=== Aim of the exercise ===
Your answer should be the lines from the one containing "751x408 pixels. Task: Filter" through the final line below, copied exactly.

=== Source data ===
════
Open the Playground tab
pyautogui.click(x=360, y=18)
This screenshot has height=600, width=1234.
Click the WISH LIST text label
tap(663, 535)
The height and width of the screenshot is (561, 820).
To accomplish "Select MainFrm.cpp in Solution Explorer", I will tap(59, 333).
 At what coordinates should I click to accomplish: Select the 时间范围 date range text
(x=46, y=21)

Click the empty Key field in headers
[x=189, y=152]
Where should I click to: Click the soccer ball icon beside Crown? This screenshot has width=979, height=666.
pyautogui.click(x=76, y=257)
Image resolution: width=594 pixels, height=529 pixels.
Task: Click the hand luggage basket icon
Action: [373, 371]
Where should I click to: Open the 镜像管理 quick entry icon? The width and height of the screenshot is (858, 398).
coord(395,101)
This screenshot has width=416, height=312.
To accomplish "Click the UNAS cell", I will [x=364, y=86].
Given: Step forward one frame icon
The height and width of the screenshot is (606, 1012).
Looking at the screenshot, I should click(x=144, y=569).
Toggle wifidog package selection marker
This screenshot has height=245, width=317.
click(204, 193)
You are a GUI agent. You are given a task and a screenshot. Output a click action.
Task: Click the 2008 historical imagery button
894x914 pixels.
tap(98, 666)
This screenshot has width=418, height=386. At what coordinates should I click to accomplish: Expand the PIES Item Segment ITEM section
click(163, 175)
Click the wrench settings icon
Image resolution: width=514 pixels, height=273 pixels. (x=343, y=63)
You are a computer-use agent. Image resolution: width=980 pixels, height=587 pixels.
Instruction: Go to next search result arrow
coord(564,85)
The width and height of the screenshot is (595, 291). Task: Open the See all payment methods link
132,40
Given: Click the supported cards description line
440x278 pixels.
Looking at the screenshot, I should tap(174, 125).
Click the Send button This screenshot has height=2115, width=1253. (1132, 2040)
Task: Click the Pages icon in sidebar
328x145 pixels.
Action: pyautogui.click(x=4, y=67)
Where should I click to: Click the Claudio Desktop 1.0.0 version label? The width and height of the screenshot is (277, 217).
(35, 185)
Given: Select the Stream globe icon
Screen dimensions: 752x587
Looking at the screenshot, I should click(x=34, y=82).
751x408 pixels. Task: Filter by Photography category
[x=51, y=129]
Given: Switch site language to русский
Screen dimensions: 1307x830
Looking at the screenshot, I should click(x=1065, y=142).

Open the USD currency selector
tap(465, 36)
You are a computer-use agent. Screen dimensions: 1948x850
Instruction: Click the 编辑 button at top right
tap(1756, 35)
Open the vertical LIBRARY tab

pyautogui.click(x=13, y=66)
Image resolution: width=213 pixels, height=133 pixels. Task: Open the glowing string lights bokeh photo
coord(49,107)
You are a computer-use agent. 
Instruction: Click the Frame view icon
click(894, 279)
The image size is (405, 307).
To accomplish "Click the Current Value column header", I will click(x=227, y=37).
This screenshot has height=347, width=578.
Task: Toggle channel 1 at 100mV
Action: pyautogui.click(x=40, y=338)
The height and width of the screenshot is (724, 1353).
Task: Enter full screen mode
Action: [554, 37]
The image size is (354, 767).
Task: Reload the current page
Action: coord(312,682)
════
=== Solved exercise ===
751x408 pixels. Task: Filter by Photography category
[x=51, y=129]
Given: Switch site language to русский
Screen dimensions: 1307x830
Looking at the screenshot, I should click(x=1065, y=142).

Open the USD currency selector
tap(465, 36)
You are a computer-use agent. Screen dimensions: 1948x850
Instruction: Click the 编辑 button at top right
tap(1756, 35)
Open the vertical LIBRARY tab

pyautogui.click(x=13, y=66)
Image resolution: width=213 pixels, height=133 pixels. Task: Open the glowing string lights bokeh photo
coord(49,107)
You are a computer-use agent. 
Instruction: Click the Frame view icon
click(894, 279)
The image size is (405, 307).
To accomplish "Click the Current Value column header", I will click(x=227, y=37).
This screenshot has height=347, width=578.
Task: Toggle channel 1 at 100mV
Action: pyautogui.click(x=40, y=338)
The height and width of the screenshot is (724, 1353).
Task: Enter full screen mode
Action: [554, 37]
The image size is (354, 767).
Task: Reload the current page
Action: coord(312,682)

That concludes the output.